## Instruction
Reproduce verbatim the entries from the line containing "Viewport: 1024px width, 648px" through the line containing "click(368, 820)", including both of those lines.

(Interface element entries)

"""

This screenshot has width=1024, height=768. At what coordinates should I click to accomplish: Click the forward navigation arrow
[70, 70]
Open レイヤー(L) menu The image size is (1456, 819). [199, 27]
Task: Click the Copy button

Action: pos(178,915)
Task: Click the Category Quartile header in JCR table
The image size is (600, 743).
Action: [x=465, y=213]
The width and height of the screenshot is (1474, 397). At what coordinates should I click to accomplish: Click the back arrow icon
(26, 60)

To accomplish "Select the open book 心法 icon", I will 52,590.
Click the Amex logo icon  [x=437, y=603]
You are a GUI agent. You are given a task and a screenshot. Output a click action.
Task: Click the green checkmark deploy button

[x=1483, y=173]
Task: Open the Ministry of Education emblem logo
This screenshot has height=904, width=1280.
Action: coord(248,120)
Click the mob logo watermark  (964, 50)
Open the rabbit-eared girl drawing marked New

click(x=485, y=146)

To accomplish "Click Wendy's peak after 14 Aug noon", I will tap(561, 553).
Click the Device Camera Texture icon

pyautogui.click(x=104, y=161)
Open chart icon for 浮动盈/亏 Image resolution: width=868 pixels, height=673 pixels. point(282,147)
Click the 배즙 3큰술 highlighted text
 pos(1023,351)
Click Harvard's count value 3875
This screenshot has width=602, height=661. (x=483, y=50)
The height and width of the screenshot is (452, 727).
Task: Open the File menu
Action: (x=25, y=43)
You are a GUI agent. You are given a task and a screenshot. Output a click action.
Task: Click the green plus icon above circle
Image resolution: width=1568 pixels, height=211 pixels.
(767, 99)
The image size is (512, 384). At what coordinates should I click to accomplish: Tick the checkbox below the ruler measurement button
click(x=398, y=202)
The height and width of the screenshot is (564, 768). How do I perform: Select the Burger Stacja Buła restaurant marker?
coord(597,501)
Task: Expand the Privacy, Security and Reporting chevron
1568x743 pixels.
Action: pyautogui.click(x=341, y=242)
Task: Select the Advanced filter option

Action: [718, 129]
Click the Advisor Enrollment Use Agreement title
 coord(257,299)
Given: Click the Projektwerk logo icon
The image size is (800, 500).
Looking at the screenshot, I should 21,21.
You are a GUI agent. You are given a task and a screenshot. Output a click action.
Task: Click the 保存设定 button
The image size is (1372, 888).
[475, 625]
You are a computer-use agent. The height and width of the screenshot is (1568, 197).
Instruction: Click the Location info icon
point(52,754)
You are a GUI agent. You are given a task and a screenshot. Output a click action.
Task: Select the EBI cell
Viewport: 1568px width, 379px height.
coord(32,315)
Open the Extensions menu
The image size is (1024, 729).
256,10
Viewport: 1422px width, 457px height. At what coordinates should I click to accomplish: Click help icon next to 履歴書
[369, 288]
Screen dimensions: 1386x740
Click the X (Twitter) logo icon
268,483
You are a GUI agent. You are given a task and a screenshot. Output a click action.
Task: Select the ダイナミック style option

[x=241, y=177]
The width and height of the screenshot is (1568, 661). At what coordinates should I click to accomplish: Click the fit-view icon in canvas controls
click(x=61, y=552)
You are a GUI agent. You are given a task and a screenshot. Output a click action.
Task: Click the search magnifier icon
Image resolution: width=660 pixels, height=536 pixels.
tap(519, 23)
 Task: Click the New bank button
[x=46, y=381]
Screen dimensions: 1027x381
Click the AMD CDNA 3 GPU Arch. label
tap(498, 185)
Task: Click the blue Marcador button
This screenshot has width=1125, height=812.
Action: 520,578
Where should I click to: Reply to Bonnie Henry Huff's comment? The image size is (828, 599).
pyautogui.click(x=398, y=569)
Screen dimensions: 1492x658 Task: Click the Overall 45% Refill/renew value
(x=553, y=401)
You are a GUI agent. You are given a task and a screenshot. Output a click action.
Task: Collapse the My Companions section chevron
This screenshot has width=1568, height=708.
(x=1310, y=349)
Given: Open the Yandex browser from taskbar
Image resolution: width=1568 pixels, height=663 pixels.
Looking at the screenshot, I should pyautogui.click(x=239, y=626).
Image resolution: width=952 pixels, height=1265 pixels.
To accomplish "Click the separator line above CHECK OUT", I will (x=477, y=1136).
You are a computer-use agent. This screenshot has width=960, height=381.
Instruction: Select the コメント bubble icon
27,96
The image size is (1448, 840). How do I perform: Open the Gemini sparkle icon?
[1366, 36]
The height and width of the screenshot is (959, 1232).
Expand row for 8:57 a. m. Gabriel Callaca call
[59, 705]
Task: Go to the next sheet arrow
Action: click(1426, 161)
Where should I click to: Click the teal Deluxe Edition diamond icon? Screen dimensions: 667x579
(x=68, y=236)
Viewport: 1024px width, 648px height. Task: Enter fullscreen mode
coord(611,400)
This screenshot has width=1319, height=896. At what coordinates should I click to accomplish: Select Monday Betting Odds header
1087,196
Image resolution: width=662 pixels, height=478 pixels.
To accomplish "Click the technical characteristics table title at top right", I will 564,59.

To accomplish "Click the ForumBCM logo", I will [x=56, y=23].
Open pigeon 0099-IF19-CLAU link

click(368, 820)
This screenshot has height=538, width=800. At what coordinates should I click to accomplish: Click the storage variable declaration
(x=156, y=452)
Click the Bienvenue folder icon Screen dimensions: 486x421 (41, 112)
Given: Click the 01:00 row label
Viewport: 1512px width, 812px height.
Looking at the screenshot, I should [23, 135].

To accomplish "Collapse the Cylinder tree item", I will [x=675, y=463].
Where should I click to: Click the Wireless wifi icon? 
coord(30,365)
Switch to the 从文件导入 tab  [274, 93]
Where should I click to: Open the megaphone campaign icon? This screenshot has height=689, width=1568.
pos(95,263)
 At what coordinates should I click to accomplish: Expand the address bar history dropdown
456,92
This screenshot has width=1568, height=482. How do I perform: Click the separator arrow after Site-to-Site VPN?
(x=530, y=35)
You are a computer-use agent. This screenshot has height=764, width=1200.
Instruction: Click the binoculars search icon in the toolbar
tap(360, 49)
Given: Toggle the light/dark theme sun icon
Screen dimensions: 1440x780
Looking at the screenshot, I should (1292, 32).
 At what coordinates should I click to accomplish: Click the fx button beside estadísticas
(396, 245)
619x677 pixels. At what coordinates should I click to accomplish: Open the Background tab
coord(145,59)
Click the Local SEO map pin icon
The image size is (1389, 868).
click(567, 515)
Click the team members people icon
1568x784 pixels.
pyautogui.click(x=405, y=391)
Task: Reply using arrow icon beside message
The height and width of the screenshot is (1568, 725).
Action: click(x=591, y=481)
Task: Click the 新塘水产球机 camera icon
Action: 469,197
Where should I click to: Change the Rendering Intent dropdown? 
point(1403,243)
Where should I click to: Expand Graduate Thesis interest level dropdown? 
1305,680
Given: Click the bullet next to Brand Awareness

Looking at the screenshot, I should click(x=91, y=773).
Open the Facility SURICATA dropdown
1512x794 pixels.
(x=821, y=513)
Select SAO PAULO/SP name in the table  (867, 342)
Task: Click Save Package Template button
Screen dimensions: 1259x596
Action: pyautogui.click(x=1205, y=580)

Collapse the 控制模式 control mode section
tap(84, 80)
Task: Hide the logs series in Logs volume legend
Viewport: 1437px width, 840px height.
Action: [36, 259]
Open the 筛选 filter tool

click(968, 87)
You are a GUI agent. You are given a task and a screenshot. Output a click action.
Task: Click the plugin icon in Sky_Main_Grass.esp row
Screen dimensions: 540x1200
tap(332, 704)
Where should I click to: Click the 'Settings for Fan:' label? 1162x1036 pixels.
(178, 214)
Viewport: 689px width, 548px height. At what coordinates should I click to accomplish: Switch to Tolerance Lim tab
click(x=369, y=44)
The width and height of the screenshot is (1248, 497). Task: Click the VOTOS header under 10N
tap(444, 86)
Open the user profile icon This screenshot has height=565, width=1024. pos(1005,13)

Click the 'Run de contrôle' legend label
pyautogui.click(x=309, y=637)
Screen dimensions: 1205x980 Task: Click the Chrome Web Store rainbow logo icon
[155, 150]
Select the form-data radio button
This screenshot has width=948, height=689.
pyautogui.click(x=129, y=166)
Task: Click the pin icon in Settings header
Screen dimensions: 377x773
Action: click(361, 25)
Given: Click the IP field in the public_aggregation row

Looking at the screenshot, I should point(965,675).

"""

## Final answer
Viewport: 1024px width, 648px height. Task: Enter fullscreen mode
coord(611,400)
This screenshot has width=1319, height=896. At what coordinates should I click to accomplish: Select Monday Betting Odds header
1087,196
Image resolution: width=662 pixels, height=478 pixels.
To accomplish "Click the technical characteristics table title at top right", I will 564,59.

To accomplish "Click the ForumBCM logo", I will [x=56, y=23].
Open pigeon 0099-IF19-CLAU link

click(368, 820)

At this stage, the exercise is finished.